Input data:
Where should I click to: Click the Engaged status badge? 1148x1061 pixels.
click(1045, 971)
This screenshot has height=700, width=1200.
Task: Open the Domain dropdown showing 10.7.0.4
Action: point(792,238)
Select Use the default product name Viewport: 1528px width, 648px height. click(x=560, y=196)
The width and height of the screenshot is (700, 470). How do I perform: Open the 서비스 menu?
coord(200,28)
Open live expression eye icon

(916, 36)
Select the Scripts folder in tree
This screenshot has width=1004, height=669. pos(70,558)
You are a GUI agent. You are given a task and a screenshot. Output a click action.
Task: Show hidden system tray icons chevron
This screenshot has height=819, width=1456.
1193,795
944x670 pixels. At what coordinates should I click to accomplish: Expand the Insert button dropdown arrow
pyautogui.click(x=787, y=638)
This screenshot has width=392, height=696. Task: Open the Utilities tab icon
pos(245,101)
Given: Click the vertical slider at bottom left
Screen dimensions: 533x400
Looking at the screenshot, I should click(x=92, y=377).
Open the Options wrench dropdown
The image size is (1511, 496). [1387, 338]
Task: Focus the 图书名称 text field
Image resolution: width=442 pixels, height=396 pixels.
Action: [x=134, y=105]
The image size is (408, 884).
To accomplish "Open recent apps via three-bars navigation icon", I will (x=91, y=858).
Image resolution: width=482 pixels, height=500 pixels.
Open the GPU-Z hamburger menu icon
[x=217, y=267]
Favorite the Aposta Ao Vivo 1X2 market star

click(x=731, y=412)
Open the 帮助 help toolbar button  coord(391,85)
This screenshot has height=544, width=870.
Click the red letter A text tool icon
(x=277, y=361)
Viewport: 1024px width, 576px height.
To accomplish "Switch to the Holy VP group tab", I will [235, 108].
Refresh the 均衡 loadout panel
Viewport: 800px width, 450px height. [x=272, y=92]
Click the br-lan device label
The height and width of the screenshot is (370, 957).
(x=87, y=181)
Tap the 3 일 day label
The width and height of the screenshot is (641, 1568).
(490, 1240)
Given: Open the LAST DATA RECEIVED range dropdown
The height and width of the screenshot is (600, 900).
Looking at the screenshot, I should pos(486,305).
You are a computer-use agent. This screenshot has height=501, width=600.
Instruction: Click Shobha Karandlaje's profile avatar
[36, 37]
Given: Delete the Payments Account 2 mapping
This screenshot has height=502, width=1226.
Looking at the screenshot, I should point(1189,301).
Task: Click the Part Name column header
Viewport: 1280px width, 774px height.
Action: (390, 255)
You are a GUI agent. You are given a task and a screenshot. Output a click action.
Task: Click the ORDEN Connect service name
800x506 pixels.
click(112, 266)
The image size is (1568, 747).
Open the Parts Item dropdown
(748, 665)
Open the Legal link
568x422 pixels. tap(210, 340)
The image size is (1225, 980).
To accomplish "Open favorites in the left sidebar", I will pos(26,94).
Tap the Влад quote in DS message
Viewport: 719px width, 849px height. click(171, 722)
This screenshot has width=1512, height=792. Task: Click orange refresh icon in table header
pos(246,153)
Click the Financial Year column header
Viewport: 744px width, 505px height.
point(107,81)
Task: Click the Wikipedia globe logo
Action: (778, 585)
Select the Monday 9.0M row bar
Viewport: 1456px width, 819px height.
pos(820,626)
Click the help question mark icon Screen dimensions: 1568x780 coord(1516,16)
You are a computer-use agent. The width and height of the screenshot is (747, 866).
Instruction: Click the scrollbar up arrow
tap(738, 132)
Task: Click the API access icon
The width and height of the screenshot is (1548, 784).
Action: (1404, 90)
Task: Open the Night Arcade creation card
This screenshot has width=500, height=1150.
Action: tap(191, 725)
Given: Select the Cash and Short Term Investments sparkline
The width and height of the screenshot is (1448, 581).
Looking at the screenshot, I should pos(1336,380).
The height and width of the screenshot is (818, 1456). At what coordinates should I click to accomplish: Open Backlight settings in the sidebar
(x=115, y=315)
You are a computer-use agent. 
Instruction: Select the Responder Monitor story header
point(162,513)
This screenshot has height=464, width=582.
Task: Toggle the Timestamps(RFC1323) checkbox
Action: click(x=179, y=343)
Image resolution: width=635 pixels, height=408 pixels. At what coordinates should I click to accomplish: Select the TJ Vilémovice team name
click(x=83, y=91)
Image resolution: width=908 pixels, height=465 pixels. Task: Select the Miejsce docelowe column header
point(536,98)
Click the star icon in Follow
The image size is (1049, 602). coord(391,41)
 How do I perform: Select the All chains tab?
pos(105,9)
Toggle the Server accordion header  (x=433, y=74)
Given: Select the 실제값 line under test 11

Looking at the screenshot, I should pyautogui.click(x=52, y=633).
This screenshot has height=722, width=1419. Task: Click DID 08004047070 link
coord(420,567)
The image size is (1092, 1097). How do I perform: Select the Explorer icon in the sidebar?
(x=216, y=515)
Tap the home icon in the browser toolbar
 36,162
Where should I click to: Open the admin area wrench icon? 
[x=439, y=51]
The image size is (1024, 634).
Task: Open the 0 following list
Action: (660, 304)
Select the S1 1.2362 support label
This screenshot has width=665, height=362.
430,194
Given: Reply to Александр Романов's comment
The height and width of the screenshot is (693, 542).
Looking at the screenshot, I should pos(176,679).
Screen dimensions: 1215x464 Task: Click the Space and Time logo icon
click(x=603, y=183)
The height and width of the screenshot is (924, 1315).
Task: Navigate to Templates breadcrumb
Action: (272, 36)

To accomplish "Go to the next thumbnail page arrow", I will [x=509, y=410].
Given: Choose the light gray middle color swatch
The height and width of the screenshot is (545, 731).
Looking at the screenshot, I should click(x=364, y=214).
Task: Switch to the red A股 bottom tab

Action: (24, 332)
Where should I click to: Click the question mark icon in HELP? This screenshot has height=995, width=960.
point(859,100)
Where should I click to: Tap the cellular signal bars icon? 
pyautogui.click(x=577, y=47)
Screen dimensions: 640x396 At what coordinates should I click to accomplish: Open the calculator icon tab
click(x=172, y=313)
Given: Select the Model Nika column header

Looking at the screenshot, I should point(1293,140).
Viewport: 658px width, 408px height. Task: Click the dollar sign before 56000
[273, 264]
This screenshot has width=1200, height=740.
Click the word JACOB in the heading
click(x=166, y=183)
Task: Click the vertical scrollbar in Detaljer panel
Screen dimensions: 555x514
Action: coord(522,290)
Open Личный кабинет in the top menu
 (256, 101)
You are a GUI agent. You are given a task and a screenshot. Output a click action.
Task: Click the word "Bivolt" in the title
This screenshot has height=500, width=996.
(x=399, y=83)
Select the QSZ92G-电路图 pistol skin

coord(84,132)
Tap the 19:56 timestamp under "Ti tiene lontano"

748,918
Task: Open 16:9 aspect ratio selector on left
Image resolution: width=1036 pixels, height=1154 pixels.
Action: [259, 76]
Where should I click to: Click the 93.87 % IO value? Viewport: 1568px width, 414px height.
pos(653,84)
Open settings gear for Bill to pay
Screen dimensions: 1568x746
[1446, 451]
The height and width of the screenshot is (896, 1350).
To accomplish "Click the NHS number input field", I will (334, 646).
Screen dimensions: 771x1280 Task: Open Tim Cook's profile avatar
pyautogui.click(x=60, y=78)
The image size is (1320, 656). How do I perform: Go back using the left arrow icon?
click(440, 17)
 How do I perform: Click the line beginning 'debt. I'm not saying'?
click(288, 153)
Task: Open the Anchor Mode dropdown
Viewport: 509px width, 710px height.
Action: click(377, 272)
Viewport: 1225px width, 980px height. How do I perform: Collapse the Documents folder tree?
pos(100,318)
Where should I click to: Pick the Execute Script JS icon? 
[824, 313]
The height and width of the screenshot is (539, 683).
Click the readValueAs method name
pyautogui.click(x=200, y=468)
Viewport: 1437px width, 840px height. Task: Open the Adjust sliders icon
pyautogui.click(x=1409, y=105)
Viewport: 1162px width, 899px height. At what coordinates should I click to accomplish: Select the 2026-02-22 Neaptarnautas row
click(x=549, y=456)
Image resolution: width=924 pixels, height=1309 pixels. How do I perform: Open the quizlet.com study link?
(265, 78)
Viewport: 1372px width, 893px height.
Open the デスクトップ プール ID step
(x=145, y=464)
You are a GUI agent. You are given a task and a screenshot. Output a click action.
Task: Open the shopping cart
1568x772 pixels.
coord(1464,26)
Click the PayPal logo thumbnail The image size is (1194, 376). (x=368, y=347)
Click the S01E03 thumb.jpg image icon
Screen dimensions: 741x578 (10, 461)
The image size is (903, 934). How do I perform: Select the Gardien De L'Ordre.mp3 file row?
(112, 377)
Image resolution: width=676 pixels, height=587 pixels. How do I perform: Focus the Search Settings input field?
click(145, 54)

What needs to be done:
Pick out every line in the listing above that contains the word "Instruction" and copy each of those lines. Match upper and lower case.

Full answer:
Instruction: Click Shobha Karandlaje's profile avatar
Instruction: Click the scrollbar up arrow
Instruction: Select the Responder Monitor story header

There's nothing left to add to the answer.